Başını döndüren vikir, bazı mahkumların lav bir çukura baktığını gördü. Tuzla batırılmış sert siyah ekmek dışında bir şey için umutsuz görünüyorlardı.
Bunu gördün mü?
“Evet, sadece bir gölge gördüm.”
“Hadi balık tutmayı deneyelim.”
“Çabuk, çizgi ve kanca erimeden önce!”
Yakında, mahkumlar demir zincirlerden yapılmış (onları kaybetmek ölüm anlamına geliyordu) geçici olta kullandılar ve bir şeyler bağladılar.
Patlatmak! Bir lav köpekbalığı, 8 metre uzunluğundaki bir canavar ve bir ton üzerinde, lavta yaşayan bir ton ağırlığındaydı.
“Anladım!” Bir mahkum bağırırken, yakındaki diğerleri bir whoosh ile koştu.
Lav köpekbalığı, zaten kemik ve ciltten başka bir şey yoktu, mahkumların el ve dişlerinin saldırısına karşı hiçbir şansı yoktu. Hızlı bir şekilde parçalara ayrıldı.
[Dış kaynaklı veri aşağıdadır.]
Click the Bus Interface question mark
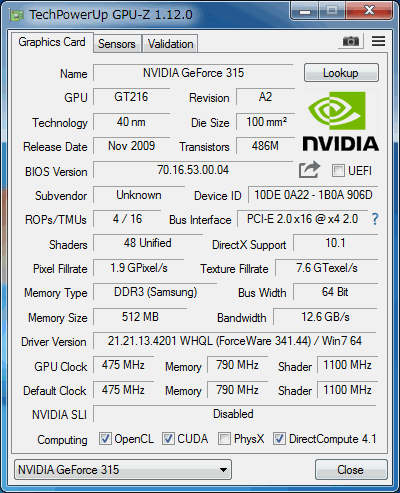 tap(375, 219)
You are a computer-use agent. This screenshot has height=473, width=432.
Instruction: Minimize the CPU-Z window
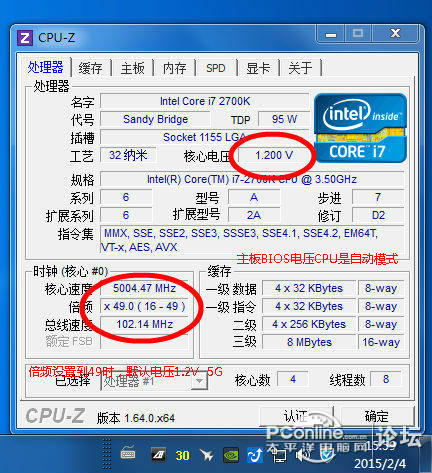coord(331,34)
Mahkumlar diğer yiyecek kaynaklarını aradılar, ancak Nouvellebag avlanmak için misafirperver bir ortam değildi. Açlıkla karşı karşıya, başka bir yere bakmaktan başka seçenekleri yoktu.
“Ugh, ugh.”
vikir, çok uzakta oturan bir mahkum gözlemledi, nefes nefese kaldı. Sert çalışma ortamından farklı olarak, cildi soluk ve pürüzsüzdü ve biraz kilo almıştı.
Diğer mahkumlar onun çalışmasına izin vermemeye özen gösteriyorlardı. Çalışma. Bunu senin için yapacağız. “
Hareket etme. Sadece uzan. “
“Neden hareket ediyorsun? Hareket edersen kilo verirsin. “
Yakında, odadaki en etkili mahkum obez mahkumun sallanmasına yaklaştı.
Crunch-
Mahkum, mahkum arkadaşının etini yemeye başladı. Acı çığlıklarına rağmen, kurban sonunda kendini gözyaşlarına attı.
“Onu hayatta tut. Ona bir süre ihtiyacımız var. ”
“Bazı yiyecek rasyonlarına sahip olmak akıllıydı.”
Yarın sırayla alacağım.
“Yaralarının hızlı bir şekilde iyileşmesi gerekiyor.”
“Yaşayan birini yemek” ifadesi genellikle başkalarını sömürürken kullanıldı, ancak burada Nouvellebag'da oldukça gerçek ve yaygındı.
Tabii ki, vikir'in Andromalius'un yüzüğünde depolanan birçok hüküm vardı, bu yüzden bu tür acımasız gıda savaşlarına katılmak için hiçbir nedeni yoktu.
“Gerçekten solucanlar gibi yaşıyorlar,” diye hayret etti vikir.
Bu noktada, kimin insan olduğunu ve kimin iblis olduğunu söylemek zordu.
Tam o sırada, mahkumların yiyecek alması için üçüncü bir yöntem vikir'in gözünü yakaladı. Şaşırtıcı bir şekilde, ne avcılık ne de yemek yiyen en normal ve mantıklı yaklaşımdı.